▶ **Excerto do texto**
★ ★ ★

A poesia tem muitas claves. O Soneto é talvez uma das mais nobres e rigorosas. Escolhemo-lo para celebrar este dia mundial da poesia,
Como introdução/ dissertação, fomos roubar ao poeta Eugénio Lisboa este sucinto e esclarecedor texto.
O
SONETO
por Eugénio Lisboa
“Toda a gente sabe o
que é um soneto: uma estrutura literária com catorze versos de dez sílabas,
distribuídos normalmente – mas não necessariamente – por dois quartetos e dois
tercetos. Há sonetos com versos de doze sílabas, mas são raros. O soneto tem
fama de ser muito difícil de construir, a tal ponto que, apesar de Petrarca e
Camões os terem feito primorosos, Godeau, bispo de Vence, era de opinião que é
impossível fazer um soneto perfeito. Godeau ia mesmo ao ponto de dizer que o
soneto não é deste mundo. A este propósito, o notável crítico de arte francês,
Charles Asselineau, um dos poucos amigos que Baudelaire teve, dizia,
chocarreiramente, que Godeau era crente em Deus, mas ateu em soneto. Antero de
Quental, por exemplo, escreveu belos sonetos, mas como, por confissão própria,
nunca se deu ao trabalho de estudar, a sério, a arte do soneto, alguns dos seus
são um pouco imperfeitos. Dizer isto às viúvas de Antero é altamente perigoso:
corre-se mesmo risco de vida. Mas é tudo por bem.

★ ★ ★

▶ **Registos fornecidos**
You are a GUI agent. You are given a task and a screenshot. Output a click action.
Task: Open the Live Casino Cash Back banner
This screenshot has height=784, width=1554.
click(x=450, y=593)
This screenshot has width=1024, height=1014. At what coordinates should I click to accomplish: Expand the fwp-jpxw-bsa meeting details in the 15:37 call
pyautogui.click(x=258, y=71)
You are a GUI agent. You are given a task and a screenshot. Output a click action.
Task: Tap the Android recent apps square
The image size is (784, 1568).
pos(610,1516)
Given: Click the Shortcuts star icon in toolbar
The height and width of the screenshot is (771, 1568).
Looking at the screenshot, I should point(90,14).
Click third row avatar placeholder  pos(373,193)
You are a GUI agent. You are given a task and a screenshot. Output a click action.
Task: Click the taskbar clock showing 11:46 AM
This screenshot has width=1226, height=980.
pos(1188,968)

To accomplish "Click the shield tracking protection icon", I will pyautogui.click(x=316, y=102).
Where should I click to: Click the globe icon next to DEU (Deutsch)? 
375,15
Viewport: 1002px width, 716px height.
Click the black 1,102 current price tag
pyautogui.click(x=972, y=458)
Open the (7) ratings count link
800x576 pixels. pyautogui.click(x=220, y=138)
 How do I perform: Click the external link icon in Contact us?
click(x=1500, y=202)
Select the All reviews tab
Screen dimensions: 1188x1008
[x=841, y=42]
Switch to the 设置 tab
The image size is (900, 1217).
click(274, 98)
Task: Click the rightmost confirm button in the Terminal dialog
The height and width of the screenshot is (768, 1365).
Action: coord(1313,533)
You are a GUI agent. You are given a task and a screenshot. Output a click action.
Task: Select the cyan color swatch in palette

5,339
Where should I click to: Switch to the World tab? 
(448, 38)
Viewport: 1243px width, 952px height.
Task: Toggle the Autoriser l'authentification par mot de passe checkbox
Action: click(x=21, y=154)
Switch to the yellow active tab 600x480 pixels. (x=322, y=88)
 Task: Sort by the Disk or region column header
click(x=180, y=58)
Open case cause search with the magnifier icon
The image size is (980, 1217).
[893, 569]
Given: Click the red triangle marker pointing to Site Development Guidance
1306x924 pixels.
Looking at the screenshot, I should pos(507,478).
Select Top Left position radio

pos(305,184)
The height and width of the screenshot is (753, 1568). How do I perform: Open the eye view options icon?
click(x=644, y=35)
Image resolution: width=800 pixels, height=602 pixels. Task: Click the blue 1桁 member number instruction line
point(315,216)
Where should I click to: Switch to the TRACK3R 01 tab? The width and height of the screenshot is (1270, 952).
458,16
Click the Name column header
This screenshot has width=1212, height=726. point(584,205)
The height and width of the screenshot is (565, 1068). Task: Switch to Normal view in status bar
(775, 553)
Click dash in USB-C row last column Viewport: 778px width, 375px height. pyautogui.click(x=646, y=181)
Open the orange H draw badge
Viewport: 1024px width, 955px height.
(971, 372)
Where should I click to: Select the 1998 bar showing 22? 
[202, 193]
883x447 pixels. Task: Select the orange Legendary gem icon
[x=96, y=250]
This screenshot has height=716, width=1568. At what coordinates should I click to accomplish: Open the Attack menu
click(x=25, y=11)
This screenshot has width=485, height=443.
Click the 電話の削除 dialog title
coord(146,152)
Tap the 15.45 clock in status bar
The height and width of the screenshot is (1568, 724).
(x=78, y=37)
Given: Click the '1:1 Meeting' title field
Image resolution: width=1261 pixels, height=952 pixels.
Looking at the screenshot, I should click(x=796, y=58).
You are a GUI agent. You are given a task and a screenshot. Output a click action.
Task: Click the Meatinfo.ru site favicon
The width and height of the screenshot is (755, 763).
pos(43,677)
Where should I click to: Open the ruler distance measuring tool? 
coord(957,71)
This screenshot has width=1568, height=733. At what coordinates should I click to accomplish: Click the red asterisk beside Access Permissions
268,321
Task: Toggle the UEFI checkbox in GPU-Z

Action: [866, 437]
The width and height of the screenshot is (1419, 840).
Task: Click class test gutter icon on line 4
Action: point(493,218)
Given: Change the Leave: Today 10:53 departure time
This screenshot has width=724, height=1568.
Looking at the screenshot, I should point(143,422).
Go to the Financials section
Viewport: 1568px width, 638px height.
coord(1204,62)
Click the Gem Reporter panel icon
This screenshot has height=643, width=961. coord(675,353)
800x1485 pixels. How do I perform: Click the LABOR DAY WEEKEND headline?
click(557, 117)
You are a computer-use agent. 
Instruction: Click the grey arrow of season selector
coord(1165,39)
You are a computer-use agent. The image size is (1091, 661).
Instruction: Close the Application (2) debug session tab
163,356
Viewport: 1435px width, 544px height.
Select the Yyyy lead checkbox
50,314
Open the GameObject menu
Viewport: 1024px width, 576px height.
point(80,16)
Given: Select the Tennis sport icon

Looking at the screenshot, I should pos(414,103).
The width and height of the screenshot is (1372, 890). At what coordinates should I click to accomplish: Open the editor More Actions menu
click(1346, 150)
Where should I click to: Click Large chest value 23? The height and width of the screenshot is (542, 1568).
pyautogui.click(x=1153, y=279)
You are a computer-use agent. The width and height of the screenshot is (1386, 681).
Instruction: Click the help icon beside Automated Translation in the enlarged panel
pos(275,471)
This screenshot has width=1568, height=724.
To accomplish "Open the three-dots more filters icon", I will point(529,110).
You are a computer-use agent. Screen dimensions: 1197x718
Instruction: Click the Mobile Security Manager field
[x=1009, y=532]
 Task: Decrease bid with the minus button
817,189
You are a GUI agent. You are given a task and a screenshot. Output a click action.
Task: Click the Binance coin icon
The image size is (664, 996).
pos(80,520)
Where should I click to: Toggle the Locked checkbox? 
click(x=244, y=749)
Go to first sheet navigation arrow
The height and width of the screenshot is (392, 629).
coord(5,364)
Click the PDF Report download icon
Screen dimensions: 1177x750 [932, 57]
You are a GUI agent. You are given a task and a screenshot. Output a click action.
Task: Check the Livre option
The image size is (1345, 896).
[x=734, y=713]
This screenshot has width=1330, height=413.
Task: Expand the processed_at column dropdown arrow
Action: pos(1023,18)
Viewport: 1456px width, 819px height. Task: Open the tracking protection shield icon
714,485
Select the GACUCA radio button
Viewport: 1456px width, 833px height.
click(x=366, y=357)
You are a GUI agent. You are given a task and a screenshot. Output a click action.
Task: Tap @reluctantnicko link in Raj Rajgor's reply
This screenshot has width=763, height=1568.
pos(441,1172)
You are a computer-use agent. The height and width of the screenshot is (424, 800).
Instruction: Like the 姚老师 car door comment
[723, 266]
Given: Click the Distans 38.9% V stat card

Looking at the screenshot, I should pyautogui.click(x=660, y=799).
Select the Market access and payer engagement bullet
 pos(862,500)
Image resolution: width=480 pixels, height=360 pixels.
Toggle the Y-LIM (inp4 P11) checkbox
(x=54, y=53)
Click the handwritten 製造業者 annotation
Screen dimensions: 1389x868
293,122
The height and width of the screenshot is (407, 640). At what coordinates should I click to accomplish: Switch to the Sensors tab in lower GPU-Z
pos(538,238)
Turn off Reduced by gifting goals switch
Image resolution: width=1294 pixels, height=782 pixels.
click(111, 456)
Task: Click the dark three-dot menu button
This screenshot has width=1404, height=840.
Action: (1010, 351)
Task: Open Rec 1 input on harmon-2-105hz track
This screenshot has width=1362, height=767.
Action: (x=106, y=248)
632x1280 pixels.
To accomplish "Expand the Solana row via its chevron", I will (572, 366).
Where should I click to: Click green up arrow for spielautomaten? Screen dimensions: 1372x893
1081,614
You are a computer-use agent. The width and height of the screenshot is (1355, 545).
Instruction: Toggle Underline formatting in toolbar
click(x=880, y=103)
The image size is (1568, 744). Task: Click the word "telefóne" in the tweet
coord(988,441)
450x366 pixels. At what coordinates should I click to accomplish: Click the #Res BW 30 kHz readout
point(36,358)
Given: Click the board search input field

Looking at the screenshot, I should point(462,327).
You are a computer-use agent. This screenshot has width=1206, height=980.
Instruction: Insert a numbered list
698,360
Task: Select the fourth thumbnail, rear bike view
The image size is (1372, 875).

★ ★ ★

▶ **Tarefa 1**
Transcreva do texto sobre o soneto o trecho que vai de "A poesia tem" a "e esclarecedor texto.".
▶ **Tarefa 2**
No texto sobre o soneto, resuma em forma de lista o parágrafo que começa por "Toda a gente sabe o que é um soneto", mantendo os factos principais.
▶ **Tarefa 3**
Segundo o texto sobre o soneto, que cargo ocupava Godeau?

▶ **Resposta correta 1**
A poesia tem muitas claves. O Soneto é talvez uma das mais nobres e rigorosas. Escolhemo-lo para celebrar este dia mundial da poesia,
Como introdução/ dissertação, fomos roubar ao poeta Eugénio Lisboa este sucinto e esclarecedor texto.

▶ **Resposta correta 2**
- O soneto é uma estrutura literária de catorze versos de dez sílabas, distribuídos normalmente, mas não necessariamente, por dois quartetos e dois tercetos.
- Há sonetos com versos de doze sílabas, mas são raros.
- O soneto tem fama de ser muito difícil de construir.
- Apesar dos sonetos primorosos de Petrarca e Camões, Godeau, bispo de Vence, achava impossível fazer um soneto perfeito e dizia que o soneto não é deste mundo.
- Charles Asselineau, crítico de arte francês e amigo de Baudelaire, dizia que Godeau era crente em Deus, mas ateu em soneto.
- Antero de Quental escreveu belos sonetos, mas nunca estudou a sério a arte do soneto, e por isso alguns dos seus são um pouco imperfeitos.
- Dizer isto às viúvas de Antero é altamente perigoso.

▶ **Resposta correta 3**
Era bispo de Vence.